On earnings, 2025 adjusted earnings per share (EPS) got here in at $3.49, up 19% yr over yr, whereas adjusted web revenue topped $1 billion for the primary time in its historical past. Fourth-quarter reported web revenue was $68 million, or $0.23 per share, whereas adjusted web revenue was $167 million, or $0.55 per share, reflecting the standard utility mixture of one-time objects and timing swings. The inventory trades round 19 instances trailing earnings and yields roughly 4% on a trailing foundation persevering with a core mannequin constructed for consistency.
H
Hydro One (TSX:H) is Ontario’s transmission and distribution spine, and that makes it a basic “sleep at evening” utility when markets get uneven. During the last yr, the utility inventory stayed targeted on grid funding, storm resiliency, and effectivity beneficial properties, whereas working inside a regulated framework that rewards regular execution. It doesn’t want a booming financial system to remain related. Ontario nonetheless wants energy moved safely and reliably day-after-day.
Within the fourth quarter of 2025, Hydro One reported fundamental EPS of $0.39, up from $0.33 a yr earlier. For full-year 2025, it reported web revenue attributable to frequent shareholders of $1.339 billion and EPS of $2.23, up from $1.93 in 2024. Valuation sits close to 25 instances trailing earnings, and the trailing dividend yield sits round 2.3%. That yield just isn’t the most important within the group, however the trade-off is steadier dividend protection, with a payout ratio round 59%.
CU
Canadian Utilities (TSX:CU) appears like an old-school dividend title for a motive. It operates utility and power infrastructure belongings, with regulated operations that may assist a protracted dividend historical past. During the last yr, traders have stored a watch on portfolio simplification and the best way the enterprise balances regulated progress with value pressures. It additionally retains doing the factor that made it well-known within the first place: paying the dividend via absolutely anything.

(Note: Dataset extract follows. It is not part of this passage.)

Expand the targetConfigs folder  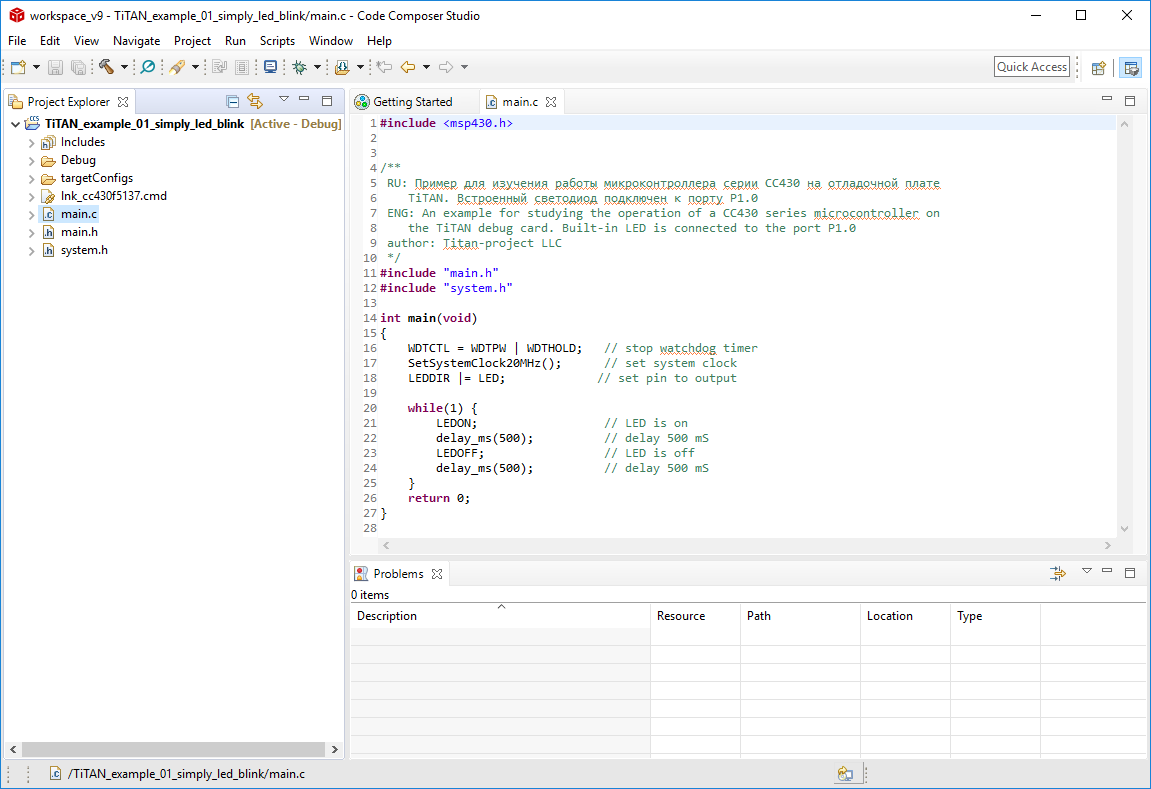(x=32, y=178)
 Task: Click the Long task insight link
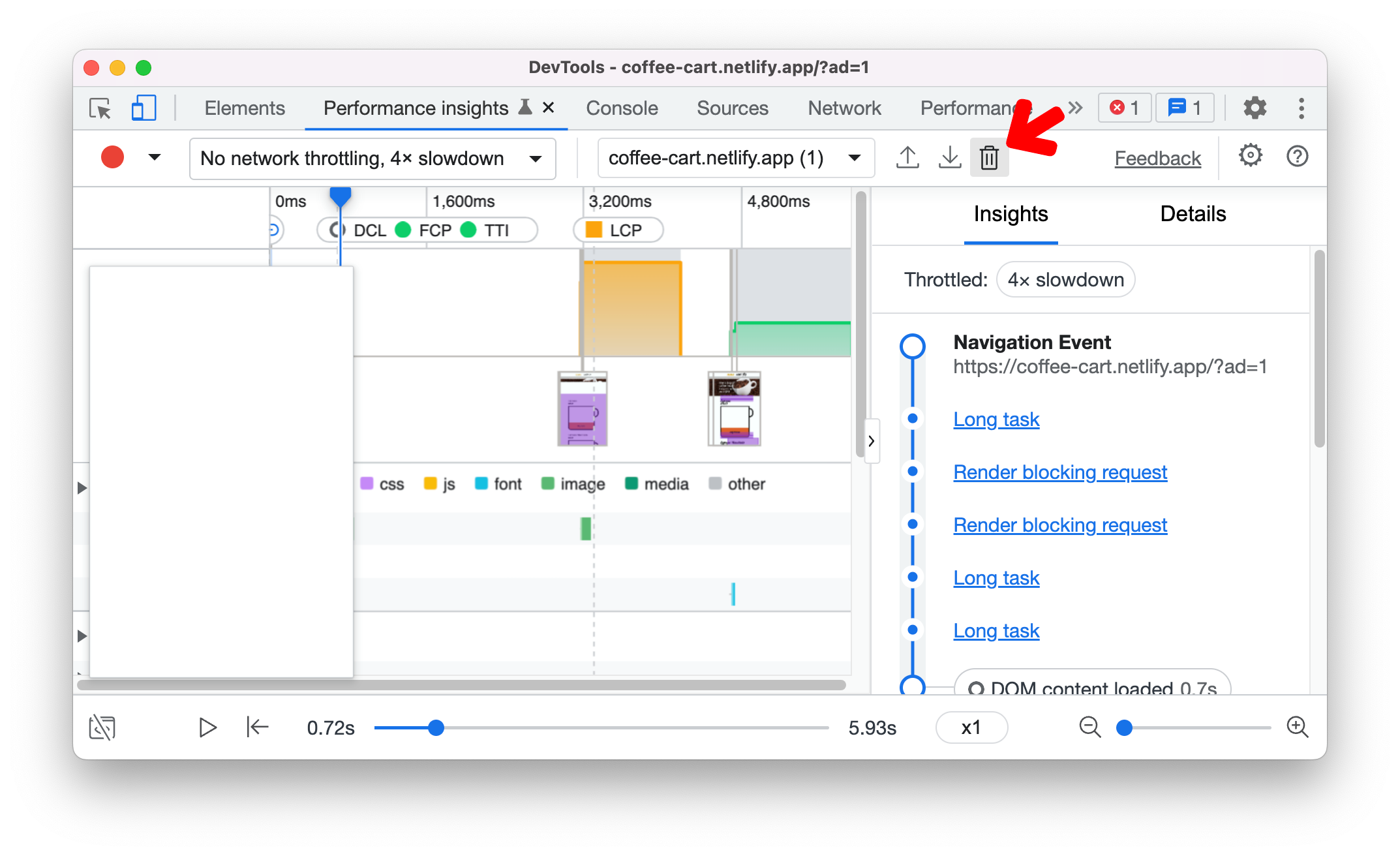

The latest disclosed quarterly element confirmed third-quarter 2025 adjusted earnings of $108 million, or $0.40 per share, up from $0.38 per share within the prior-year quarter. It additionally declared a quarterly dividend of $0.4577 per share, which works out to about $1.83 annualized. The utility inventory trades round 24 instances trailing earnings and yields roughly 3.8% to three.9% on a trailing foundation, however the payout ratio screens excessive, across the low 90% vary.
Canadian Utilities is a brilliant choose for traders who prize dividend historical past above all else. However simply go in realizing that the excessive payout ratio means the corporate must preserve delivering good outcomes for the dividend to remain constant.
Backside line
These three utilities offer you completely different flavours of “regular,” and choosing the proper one for you is dependent upon what you’re in search of.
Emera gives a stronger yield with a transparent regulated progress plan, Hydro One gives a decrease yield however tighter dividend protection and a core grid moat, and Canadian Utilities gives a protracted dividend historical past with a yield that also seems to be aggressive, whilst the present payout ratio is one thing to keep watch over.
Actually, right here’s what $7,000 in every can carry.
| COMPANY | RECENT PRICE | NUMBER OF SHARES YOU CAN BUY WITH $7,000 | ANNUAL DIVIDEND | TOTAL ANNUAL PAYOUT ON A $7,000 INVESTMENT | PAYOUT FREQUENCY |
|---|---|---|---|---|---|
| EMA | $70.00 | 100 | $2.92 | $292.00 | Quarterly |
| H | $57.88 | 120 | $1.33 | $159.60 | Quarterly |
| CU | $48.30 | 144 | $1.84 | $264.96 | Month-to-month |
The important thing to investing in any utility is go in with real looking expectations. They are often wonderful compounding machines, however the very best outcomes come from persistence. If that’s the form of investing you wish to do extra of, Inventory Advisor Canada makes two suggestions every month. It’s designed for Silly traders who suppose in years, not quarters.